「山名町」の地名のあるこのあたり一帯は、室町時代の「応仁の乱」(1467-1477)の際、「西軍」を率いた山名宗全の邸があった場所とされます。戦乱ののち、各地から織物職人が戻り、その後西陣織の産地として栄えました。

 

藤田家はその西陣の中心に位置し、織物製造業として大正から昭和初期にかけて西陣の中でも屈指の織機を有しました。その結果手狭になった店(現在の東棟)に接する家を買い、当時の当主の義父、喜多川平八(人間国宝・喜多川平朗の父)の趣向に添って、最高級の木材を使い、地袋、天袋の引手を杼(ひ。織物の横糸を通す道具)を模してつくり、それぞれの部屋のための道具を用意するなど、贅を極めた室礼が施されました。

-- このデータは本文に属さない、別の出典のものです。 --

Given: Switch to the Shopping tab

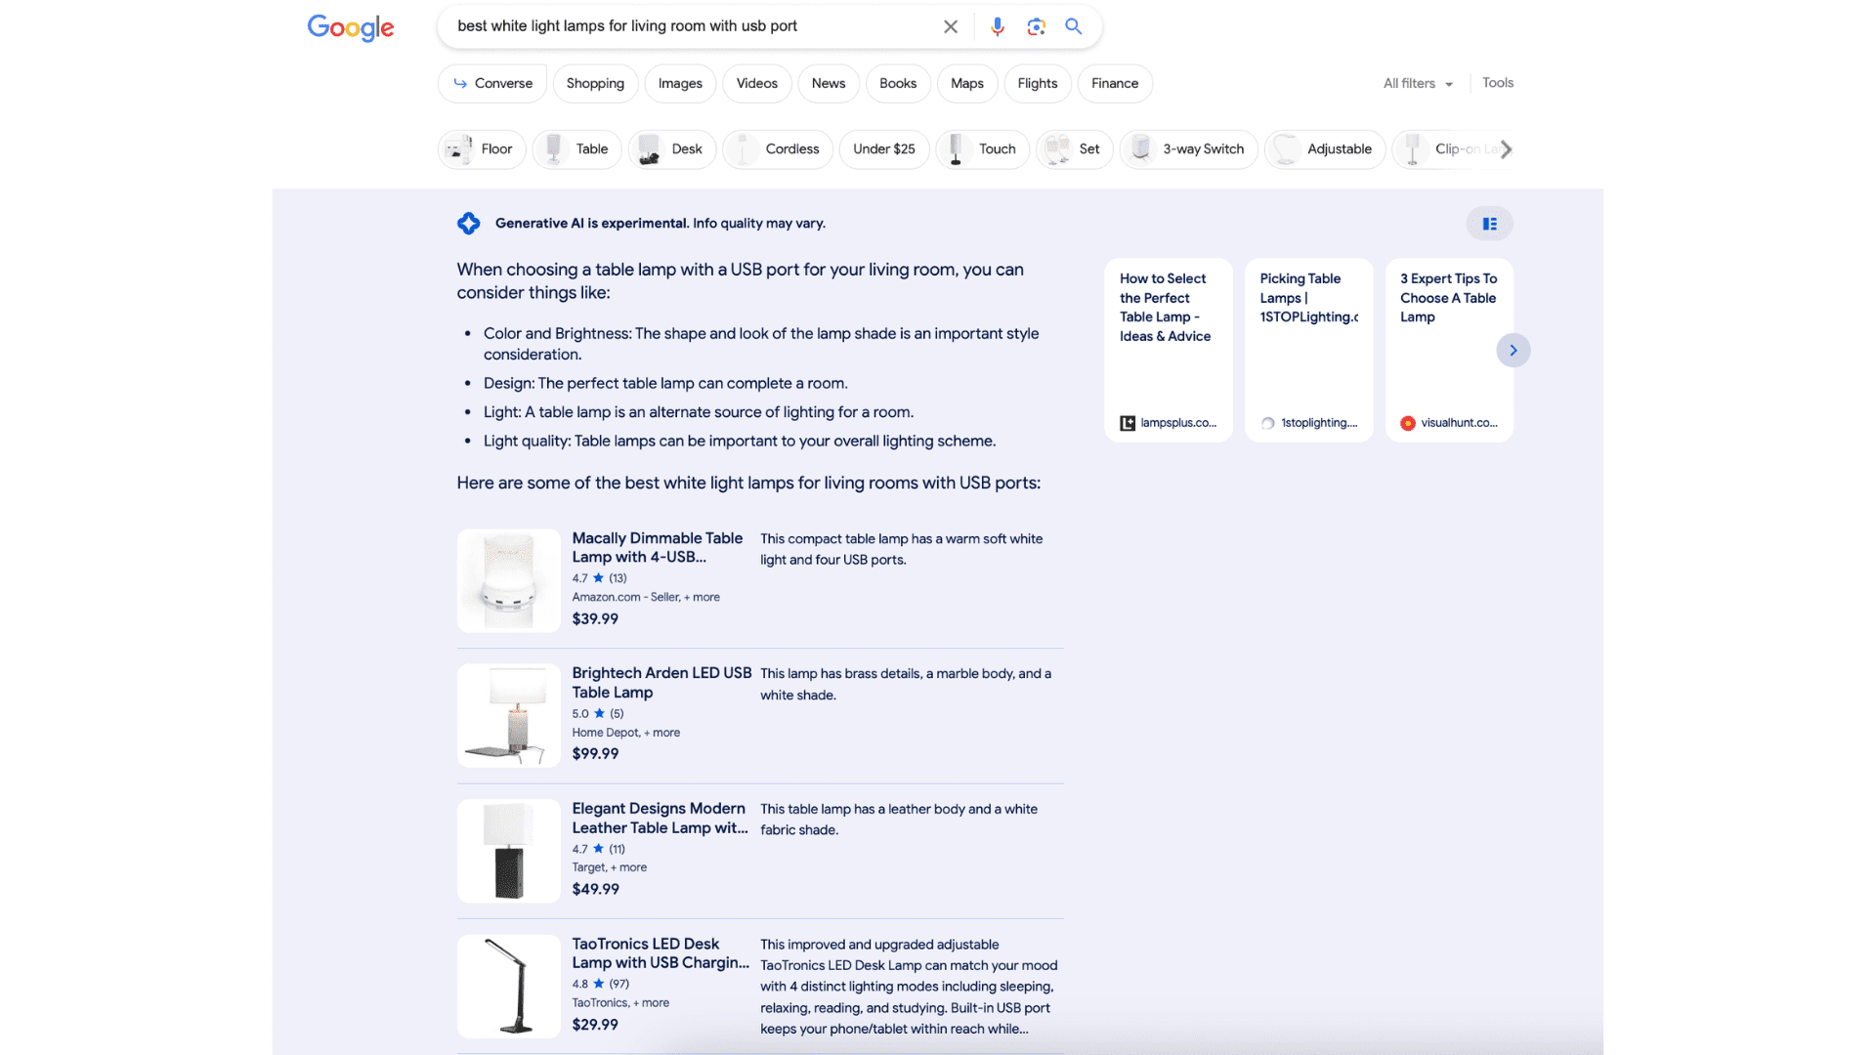Looking at the screenshot, I should click(x=595, y=84).
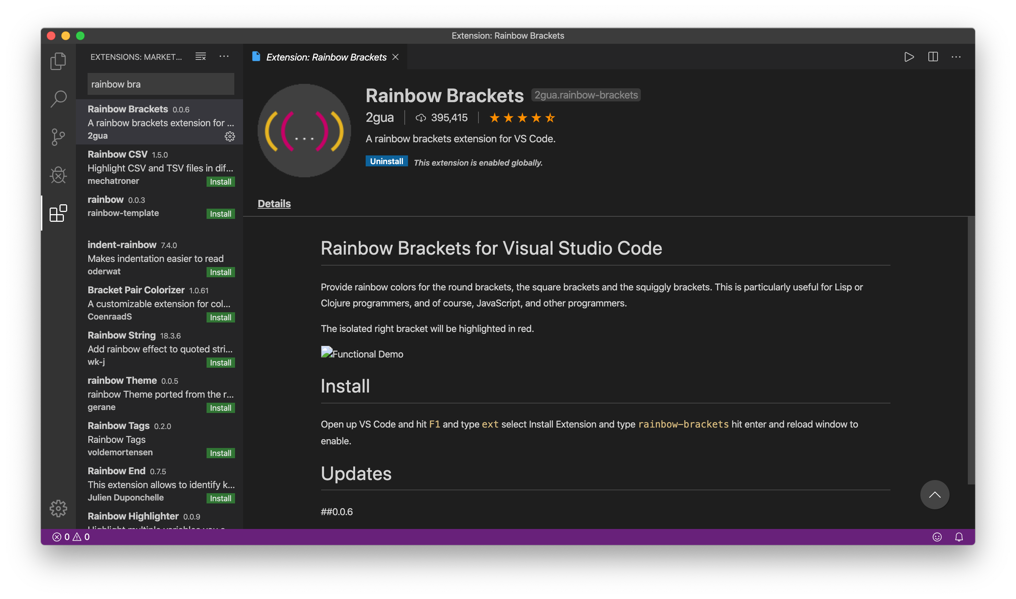Open the notifications bell in status bar
Screen dimensions: 1016x599
[x=959, y=537]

伝統的な町家の風情を残す東棟と、細部まで施主がこだわって建てられた西棟。藤田家住宅は、それぞれの空間に見ることのできる職人魂、そして、そこから感じられる人と人との信頼関係、その中で確かにそこに生きた人々があって、西陣織が受け継がれ、今日の京都の文化があることを物語っています。

 

2019年、母屋としていた部分を改築。1日1組のお宿「京都西陣 藤田」として、西陣の伝統や京町家を堪能いただける宿泊施設をご提供しています。